─── Exercise material ───
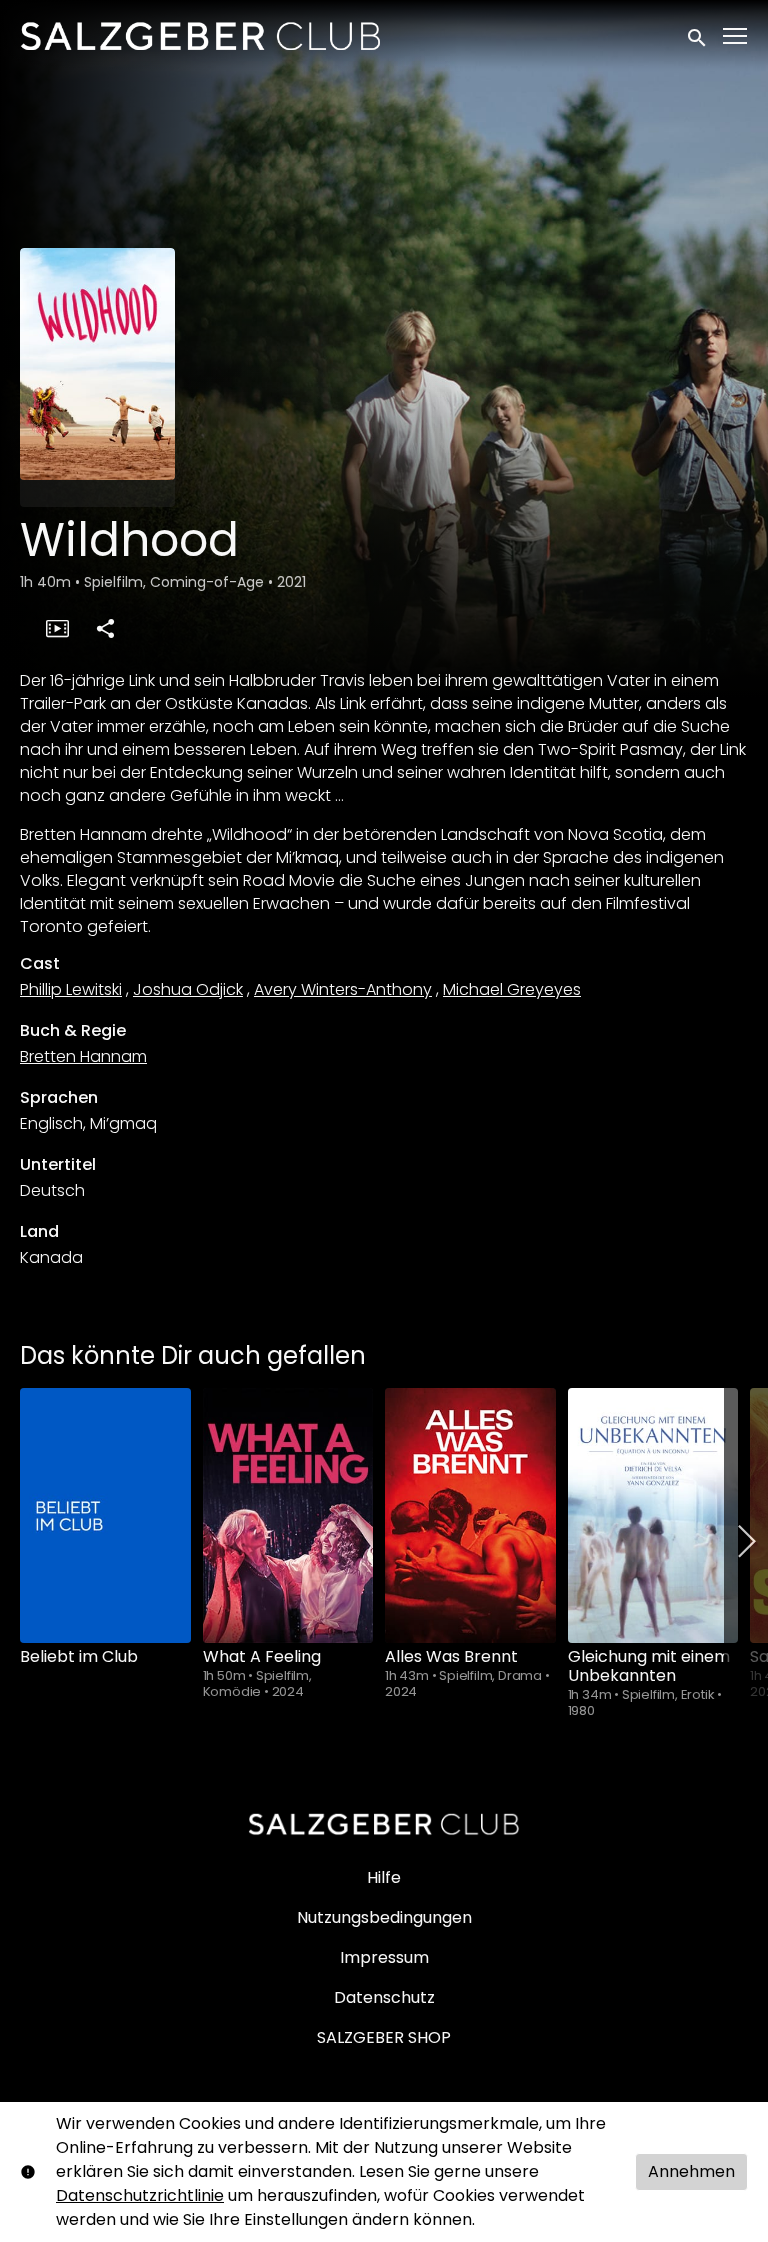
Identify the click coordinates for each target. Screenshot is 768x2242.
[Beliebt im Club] (105, 1515)
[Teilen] (105, 628)
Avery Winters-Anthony (343, 989)
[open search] (698, 35)
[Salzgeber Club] (384, 1824)
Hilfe (384, 1877)
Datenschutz (384, 1997)
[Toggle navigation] (736, 36)
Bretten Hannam (83, 1056)
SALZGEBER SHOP (384, 2037)
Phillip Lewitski (71, 989)
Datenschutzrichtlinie (140, 2195)
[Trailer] (57, 628)
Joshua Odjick (188, 989)
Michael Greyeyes (512, 989)
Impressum (384, 1957)
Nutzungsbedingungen (384, 1917)
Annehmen (691, 2171)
───
» **About this exercise**
Reproduce exactly the line containing "[Salzgeber Club] (384, 1824)" and all lines after it through the end of the listing above; leave out every earlier line.

» **Completed exercise**
[Salzgeber Club] (384, 1824)
Hilfe (384, 1877)
Datenschutz (384, 1997)
[Toggle navigation] (736, 36)
Bretten Hannam (83, 1056)
SALZGEBER SHOP (384, 2037)
Phillip Lewitski (71, 989)
Datenschutzrichtlinie (140, 2195)
[Trailer] (57, 628)
Joshua Odjick (188, 989)
Michael Greyeyes (512, 989)
Impressum (384, 1957)
Nutzungsbedingungen (384, 1917)
Annehmen (691, 2171)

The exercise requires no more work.